ユネスコ世界文化遺産の「日光の社寺」のひとつでもある日光東照宮。その歴史や見どころなどを日本史に詳しいライターひこすけと一緒に解説していきます。

ライター/ひこすけ
アメリカの歴史と文化を専門とする元大学教員。文化遺産にも興味があり、気になることがあると調べている。今回は日本を代表する世界遺産としても知られている日光東照宮について詳しくまとめてみた。
徳川家康を祀る日光東照宮
日光東照宮に祀られているのは徳川家康。言わずと知れた江戸幕府の初代将軍です。ここで家康は東照大権現として神格化されました。
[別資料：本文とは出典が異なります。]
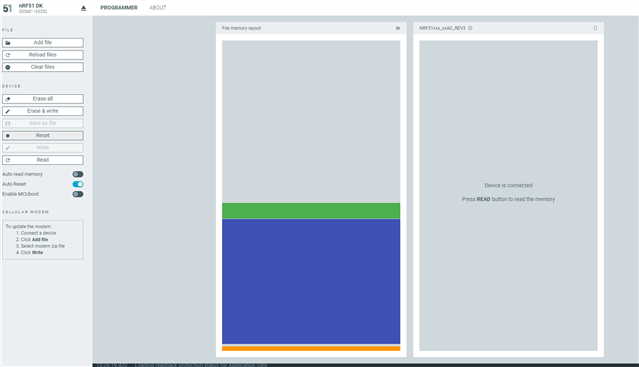The width and height of the screenshot is (639, 367).
Task: Click the Reload files refresh icon
Action: [8, 55]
徳川家康の霊廟でもあることから、そののちは歴代将軍が定期的に日光に参拝するようになりました。現在はユネスコ世界文化遺産にも「日光の社寺」のひとつとして登録されています。
日光東照宮を建造したのは徳川秀忠
徳川家康が亡くなったのは1616年のこと。当初、家康の遺骨は現在の静岡県にある久能山東照宮に祀られました。ところが二代目の将軍である秀忠は、遺骨を日光に移すことを決定。現在の日光にて改葬されることになりました。そこで家康は朝廷より「東照大権現」という神号を得て神格化されました。
実はこの当時、家康をどのように位置づけるのかで論争が起こっています。秀忠に改葬を命じられた天海僧正は、家康を山王神道で祀るつもりでした。それに対して吉田神道が反対。最終的に山王神道が採用されました。そのため日光東照宮にて家康は神仏習合によって祀られました。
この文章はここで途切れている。